» Problem to solve
Copy out, character for character, the lines beginning with the one that contains "will (261, 726)." and ending with the one that contains "tap(444, 622)", both included.

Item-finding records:
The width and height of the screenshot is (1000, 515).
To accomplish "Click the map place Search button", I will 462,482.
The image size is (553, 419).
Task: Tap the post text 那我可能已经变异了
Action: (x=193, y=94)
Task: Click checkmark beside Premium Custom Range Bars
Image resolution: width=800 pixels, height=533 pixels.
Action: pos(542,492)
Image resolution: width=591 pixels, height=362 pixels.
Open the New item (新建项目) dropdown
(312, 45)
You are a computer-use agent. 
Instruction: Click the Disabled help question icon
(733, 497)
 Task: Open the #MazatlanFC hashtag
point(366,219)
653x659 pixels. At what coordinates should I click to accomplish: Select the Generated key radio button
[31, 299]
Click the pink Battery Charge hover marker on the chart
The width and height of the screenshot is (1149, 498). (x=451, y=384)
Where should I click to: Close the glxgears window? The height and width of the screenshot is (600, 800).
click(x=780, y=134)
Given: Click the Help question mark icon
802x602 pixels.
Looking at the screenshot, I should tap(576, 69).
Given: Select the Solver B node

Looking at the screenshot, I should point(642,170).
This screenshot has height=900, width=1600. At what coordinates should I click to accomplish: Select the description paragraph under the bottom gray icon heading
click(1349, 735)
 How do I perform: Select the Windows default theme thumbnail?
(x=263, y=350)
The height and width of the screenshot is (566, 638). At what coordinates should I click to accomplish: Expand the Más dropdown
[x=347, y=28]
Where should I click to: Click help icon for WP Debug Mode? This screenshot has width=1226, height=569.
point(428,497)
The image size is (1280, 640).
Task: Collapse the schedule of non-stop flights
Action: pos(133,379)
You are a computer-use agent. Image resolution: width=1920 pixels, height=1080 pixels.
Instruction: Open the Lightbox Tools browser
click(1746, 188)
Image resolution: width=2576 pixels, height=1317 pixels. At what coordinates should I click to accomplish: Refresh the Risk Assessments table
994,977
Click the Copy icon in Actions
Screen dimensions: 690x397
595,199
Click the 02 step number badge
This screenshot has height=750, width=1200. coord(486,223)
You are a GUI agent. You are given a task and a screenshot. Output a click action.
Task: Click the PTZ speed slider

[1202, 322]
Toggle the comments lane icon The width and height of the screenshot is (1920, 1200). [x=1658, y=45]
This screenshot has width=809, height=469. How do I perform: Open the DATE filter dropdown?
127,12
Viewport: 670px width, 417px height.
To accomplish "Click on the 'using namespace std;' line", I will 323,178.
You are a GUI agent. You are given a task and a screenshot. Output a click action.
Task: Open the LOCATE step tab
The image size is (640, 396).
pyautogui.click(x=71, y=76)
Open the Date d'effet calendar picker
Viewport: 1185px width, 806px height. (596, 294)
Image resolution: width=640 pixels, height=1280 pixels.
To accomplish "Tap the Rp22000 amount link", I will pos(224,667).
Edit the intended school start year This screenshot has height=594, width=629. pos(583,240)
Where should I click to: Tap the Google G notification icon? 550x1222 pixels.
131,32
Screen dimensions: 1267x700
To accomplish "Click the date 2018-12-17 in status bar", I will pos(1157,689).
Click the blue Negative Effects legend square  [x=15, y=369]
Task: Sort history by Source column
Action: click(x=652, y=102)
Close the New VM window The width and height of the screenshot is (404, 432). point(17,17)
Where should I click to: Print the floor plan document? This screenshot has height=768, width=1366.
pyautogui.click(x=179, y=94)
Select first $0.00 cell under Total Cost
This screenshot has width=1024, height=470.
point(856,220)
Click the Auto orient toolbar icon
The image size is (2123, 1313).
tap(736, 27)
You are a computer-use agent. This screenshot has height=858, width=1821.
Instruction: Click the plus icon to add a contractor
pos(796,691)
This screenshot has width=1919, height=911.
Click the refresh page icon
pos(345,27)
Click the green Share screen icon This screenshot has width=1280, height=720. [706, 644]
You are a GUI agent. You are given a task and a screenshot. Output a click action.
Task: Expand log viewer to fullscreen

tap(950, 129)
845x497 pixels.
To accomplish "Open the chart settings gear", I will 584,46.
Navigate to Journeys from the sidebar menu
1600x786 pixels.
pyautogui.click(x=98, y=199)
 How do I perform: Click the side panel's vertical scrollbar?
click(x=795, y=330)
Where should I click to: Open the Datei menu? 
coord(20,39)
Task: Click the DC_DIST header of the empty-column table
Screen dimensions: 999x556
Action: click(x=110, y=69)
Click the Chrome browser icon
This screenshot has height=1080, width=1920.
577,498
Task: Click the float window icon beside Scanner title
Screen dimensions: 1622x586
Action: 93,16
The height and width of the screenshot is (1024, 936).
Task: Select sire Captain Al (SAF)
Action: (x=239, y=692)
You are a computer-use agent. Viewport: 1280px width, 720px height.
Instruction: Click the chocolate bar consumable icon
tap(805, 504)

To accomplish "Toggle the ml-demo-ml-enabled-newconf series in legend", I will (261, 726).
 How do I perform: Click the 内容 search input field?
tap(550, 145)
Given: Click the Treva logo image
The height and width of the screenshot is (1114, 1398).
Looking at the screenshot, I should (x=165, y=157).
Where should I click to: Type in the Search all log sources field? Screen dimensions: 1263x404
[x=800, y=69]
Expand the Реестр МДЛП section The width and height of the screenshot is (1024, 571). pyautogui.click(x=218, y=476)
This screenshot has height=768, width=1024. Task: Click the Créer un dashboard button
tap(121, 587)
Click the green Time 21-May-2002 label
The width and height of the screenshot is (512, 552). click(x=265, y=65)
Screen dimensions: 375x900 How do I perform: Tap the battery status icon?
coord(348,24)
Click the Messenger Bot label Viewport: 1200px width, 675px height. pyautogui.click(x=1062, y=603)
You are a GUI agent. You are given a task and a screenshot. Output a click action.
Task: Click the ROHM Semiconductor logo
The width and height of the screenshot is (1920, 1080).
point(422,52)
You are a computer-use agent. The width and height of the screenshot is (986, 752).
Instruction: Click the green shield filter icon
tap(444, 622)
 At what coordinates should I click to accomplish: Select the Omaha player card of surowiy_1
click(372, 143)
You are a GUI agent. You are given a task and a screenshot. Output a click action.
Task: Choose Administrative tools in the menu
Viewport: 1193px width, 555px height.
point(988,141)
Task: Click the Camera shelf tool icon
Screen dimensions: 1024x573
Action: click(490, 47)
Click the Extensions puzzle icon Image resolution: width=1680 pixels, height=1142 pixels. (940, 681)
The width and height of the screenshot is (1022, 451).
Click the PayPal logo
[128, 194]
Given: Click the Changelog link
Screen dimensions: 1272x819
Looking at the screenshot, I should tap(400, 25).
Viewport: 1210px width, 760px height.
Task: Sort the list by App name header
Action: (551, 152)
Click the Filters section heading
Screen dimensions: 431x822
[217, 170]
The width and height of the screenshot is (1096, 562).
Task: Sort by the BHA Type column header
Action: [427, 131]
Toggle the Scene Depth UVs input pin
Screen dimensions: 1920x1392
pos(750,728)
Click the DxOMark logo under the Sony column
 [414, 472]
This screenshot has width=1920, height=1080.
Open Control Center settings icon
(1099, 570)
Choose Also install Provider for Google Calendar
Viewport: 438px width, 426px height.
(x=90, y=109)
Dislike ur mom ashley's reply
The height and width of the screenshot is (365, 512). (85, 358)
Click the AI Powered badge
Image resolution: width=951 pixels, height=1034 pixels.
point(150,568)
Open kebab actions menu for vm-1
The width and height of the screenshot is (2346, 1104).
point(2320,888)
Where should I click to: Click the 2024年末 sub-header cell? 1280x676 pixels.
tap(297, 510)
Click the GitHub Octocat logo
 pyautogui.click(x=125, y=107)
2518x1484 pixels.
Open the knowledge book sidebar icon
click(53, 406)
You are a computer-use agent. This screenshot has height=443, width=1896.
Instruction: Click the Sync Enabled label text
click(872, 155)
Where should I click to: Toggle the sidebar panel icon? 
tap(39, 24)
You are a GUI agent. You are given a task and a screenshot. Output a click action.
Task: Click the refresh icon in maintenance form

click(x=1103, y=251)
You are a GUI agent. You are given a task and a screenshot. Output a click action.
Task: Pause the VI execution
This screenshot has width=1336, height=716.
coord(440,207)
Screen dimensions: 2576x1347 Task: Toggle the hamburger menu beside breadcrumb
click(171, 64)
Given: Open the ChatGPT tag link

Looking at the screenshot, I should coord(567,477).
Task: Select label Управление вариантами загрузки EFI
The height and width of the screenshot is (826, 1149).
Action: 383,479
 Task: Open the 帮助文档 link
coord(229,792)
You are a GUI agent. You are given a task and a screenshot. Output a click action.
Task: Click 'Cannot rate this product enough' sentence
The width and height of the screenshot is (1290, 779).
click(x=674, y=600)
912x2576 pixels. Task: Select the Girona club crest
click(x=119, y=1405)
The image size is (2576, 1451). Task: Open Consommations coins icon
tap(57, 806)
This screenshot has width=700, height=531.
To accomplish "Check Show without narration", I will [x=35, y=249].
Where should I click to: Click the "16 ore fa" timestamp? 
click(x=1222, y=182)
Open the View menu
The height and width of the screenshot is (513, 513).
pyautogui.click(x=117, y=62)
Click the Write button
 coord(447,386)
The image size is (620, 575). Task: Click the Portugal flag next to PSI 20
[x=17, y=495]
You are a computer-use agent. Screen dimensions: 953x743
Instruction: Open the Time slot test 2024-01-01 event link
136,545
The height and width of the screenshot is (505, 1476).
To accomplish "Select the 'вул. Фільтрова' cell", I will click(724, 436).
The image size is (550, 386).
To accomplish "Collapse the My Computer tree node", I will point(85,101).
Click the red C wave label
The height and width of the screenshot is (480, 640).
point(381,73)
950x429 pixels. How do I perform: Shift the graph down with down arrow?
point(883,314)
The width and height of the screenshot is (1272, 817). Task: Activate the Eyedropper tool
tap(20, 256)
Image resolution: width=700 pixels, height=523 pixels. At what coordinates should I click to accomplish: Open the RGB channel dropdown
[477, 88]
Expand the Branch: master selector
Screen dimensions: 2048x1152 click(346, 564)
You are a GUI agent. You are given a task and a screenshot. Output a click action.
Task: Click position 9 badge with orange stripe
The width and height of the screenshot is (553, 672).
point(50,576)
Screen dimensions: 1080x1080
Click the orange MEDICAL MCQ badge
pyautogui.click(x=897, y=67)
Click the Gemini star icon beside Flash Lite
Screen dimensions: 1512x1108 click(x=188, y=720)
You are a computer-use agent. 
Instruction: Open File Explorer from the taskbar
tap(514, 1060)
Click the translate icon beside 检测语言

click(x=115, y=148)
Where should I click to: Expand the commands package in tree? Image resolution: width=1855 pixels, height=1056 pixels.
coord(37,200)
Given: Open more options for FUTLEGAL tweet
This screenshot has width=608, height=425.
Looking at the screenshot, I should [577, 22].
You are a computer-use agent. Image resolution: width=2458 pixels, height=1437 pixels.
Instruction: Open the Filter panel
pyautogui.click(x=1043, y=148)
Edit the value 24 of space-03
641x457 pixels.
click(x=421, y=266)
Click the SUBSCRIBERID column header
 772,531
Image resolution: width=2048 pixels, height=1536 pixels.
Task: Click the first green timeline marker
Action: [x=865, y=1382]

» Answer to this exercise
To accomplish "Toggle the ml-demo-ml-enabled-newconf series in legend", I will (261, 726).
 How do I perform: Click the 内容 search input field?
tap(550, 145)
Given: Click the Treva logo image
The height and width of the screenshot is (1114, 1398).
Looking at the screenshot, I should (x=165, y=157).
Where should I click to: Type in the Search all log sources field? Screen dimensions: 1263x404
[x=800, y=69]
Expand the Реестр МДЛП section The width and height of the screenshot is (1024, 571). pyautogui.click(x=218, y=476)
This screenshot has height=768, width=1024. Task: Click the Créer un dashboard button
tap(121, 587)
Click the green Time 21-May-2002 label
The width and height of the screenshot is (512, 552). click(x=265, y=65)
Screen dimensions: 375x900 How do I perform: Tap the battery status icon?
coord(348,24)
Click the Messenger Bot label Viewport: 1200px width, 675px height. pyautogui.click(x=1062, y=603)
You are a GUI agent. You are given a task and a screenshot. Output a click action.
Task: Click the ROHM Semiconductor logo
The width and height of the screenshot is (1920, 1080).
point(422,52)
You are a computer-use agent. The width and height of the screenshot is (986, 752).
Instruction: Click the green shield filter icon
tap(444, 622)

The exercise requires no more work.